CSC offers “on-premise private cloud”

August 17, 2011 Off By David
Object Storage
Grazed from Delimeter.  Author: Renai LeMay.

Multinational IT services giant CSC this week launched in Australia a service which it described as private cloud computing infrastructure which could be hosted in customers’ own datacentres, giving them an additional option for migrating to the burgeoning range of infrastructure as a service platforms…

Private cloud refers to a form of cloud computing infrastructure which is typically segregated from the infrastructure used by other users. It consists of highly virtualised storage and processing bundles and is typically hosted by large organisations in their own infrastructure, or outsourced and managed by an external provider. For example, top-tier bank Westpac is known to operate its own internal private cloud solution, which it uses to provide services to different divisions within its larger overall operation.

 

The service launched by CSC in Australia this week differs in that it focuses on a standard set of infrastructure based on the vCloud offering from the VMware, Cisco and EMC (VCE) alliance, but with the infrastructure actually hosted on a customer’s own infrastructure.

“By offering this service, CSC has taken the work out of implementing a private cloud and overcomes the objections that security-conscious organisations usually raise around cloud adoption,” CSC said in a statement, noting that its service had been branded ‘BizCloud’.

“Australian organisations have been uncertain about the move from traditional IT to the cloud. In an Australian first, customers can now take a safe first step to a preconfigured, integrated and tested private cloud on their own premises in just ten weeks,” said CSC Australia chief technology & innovation officer Bob Hayward.

The service appears to allow customers to migrate their workloads onto the on-premises private cloud model as a first step, before ultimately examining the case to shift work onto private cloud infrastructure located in CSC’s own facilities, or even perhaps ultimately onto a public cloud. CSC is offering a number of different tiers of service for the solution, with prices scaling for bulk usage and an open rate card.
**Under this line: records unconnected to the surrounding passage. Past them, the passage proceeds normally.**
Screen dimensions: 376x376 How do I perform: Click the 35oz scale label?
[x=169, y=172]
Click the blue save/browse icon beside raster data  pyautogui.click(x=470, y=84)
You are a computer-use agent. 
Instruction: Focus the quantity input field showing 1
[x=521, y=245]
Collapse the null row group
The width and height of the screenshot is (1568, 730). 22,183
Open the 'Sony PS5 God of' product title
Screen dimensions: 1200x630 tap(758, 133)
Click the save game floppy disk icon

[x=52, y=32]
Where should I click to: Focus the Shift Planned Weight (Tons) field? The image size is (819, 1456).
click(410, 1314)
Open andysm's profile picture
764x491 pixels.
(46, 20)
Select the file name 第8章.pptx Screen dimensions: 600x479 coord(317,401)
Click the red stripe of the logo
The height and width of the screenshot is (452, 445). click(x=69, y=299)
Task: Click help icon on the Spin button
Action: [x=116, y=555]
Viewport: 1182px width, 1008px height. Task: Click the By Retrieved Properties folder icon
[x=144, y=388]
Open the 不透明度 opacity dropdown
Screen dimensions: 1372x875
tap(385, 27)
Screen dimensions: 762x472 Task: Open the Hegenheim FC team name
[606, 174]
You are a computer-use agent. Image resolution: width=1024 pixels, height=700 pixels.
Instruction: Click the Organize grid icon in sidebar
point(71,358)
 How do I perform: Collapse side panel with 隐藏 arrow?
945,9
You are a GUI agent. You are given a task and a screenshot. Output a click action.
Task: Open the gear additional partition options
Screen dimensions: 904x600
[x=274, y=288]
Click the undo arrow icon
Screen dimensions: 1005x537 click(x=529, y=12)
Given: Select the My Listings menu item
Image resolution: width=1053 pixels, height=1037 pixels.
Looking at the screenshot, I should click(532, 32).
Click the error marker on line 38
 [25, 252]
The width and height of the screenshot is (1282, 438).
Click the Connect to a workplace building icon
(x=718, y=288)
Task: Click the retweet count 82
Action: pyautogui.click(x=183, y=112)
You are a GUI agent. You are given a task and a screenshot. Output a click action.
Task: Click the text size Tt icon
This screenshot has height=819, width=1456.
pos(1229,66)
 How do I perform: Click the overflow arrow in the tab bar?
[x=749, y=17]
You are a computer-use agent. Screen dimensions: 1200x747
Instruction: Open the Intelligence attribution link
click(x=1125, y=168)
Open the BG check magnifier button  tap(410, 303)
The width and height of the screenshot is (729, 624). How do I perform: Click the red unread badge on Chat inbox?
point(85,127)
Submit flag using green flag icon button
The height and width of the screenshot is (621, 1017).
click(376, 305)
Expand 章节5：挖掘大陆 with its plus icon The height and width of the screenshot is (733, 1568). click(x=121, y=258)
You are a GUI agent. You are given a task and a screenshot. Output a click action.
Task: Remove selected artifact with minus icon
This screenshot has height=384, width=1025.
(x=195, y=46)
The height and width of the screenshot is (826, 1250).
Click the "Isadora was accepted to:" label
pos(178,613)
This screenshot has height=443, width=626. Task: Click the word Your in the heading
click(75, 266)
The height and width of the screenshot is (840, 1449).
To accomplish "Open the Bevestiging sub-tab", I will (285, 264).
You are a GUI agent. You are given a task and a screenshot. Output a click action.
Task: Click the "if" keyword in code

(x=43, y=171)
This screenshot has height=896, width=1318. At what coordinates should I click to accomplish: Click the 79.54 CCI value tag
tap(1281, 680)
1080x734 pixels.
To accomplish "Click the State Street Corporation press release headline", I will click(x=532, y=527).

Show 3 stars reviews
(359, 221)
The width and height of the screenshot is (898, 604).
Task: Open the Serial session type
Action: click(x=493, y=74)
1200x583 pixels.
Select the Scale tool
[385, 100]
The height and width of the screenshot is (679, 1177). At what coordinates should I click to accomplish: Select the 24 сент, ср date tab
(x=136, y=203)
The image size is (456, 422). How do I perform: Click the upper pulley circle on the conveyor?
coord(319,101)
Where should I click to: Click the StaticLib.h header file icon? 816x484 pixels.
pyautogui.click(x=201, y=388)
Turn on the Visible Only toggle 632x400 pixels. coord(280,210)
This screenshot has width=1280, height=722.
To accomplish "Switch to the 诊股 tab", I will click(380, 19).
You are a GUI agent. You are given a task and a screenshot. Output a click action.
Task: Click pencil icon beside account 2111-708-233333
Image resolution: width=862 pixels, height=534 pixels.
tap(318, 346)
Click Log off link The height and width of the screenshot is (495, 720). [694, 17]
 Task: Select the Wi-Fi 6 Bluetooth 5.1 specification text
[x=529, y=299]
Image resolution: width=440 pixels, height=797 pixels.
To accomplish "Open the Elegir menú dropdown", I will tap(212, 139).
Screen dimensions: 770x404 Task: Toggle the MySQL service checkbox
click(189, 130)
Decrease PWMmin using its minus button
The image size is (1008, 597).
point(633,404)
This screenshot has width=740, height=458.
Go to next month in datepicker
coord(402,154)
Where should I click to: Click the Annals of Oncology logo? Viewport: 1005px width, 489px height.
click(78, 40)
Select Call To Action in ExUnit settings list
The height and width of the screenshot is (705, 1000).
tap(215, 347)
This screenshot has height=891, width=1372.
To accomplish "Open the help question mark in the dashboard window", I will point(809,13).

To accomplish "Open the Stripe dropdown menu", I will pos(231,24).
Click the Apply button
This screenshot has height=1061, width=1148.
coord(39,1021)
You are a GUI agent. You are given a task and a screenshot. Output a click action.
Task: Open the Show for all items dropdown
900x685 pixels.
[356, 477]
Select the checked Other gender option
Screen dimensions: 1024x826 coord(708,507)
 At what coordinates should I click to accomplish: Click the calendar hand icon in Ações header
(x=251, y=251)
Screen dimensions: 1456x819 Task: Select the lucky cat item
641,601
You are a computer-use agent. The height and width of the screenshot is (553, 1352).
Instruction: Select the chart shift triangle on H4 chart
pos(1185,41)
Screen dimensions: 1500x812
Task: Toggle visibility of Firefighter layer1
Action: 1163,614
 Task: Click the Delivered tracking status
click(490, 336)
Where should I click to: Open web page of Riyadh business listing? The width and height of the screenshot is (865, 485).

The news comes as interest in cloud computing infrastructure in Australia continues to grow, with vendors continuing to launch new solutions in the market and organisations increasingly examining the case to migrate services onto the cloud. However, not everyone is immediately keen to migrate services onto the cloud.

Queensland Rail, for example, this month avoided the cloud completely as it flagged plans to outsource its significant server, storage and network fleet, with the organisation preferring to own and use its own infrastructure as a managed service.

opinion/analysis
“On-premise private cloud”, my ass. CSC might as well just call this a managed service and be done with it. Frankly, describing this as cloud computing infrastructure is really quite a misnomer. Not only is the service hosted on customers’ premises, but there would appear to be little real opportunity for dynamic expansion of the services used, as in the classic cloud computing paradigm.

Any expansion will necessarily be limited by what ability the customer’s own datacentre has to expand in terms of power usage, cooling, rack space and so on. Just like any other managed service.

The only real difference between CSC’s “on-premise private cloud” and a normal managed service is the pay per use model, plus the use of a standardised infrastructure. But when the boxes actually go into a customer’s premises and the services start to be used, I’d bet anything that the customer will start to request non-standardised services and different payment models if they feel like it — and then CSC will buckle, follow the money, and the case for calling this “cloud” will be even further weakened.

Australia has seen a few high-profile cases over the past year where the infrastructure as a service model has worked really well. I’m thinking of organisations like equipment manufacturer Komatsu and some universities which have fundamentally changed the way they consume server and storage resources by shifting their workloads into external providers’ clouds wholesale.

But in general, most large Australian organisations — especially in the dominant government and financial services sectors, which consume IT resources heavily — haven’t yet bitten the cloud bullet hard, and I’m starting to suspect they won’t, for quite some time. Or, if they do, they’ll build their own.

This new service being offered by CSC smacks of a slight desperation — a shift to come a little too close to the customer, in an attempt to offer them an easy on-ramp to the cloud journey. Is this the first sign of a pushback by Australian organisations on the much-hyped cloud computing model? Only time will tell.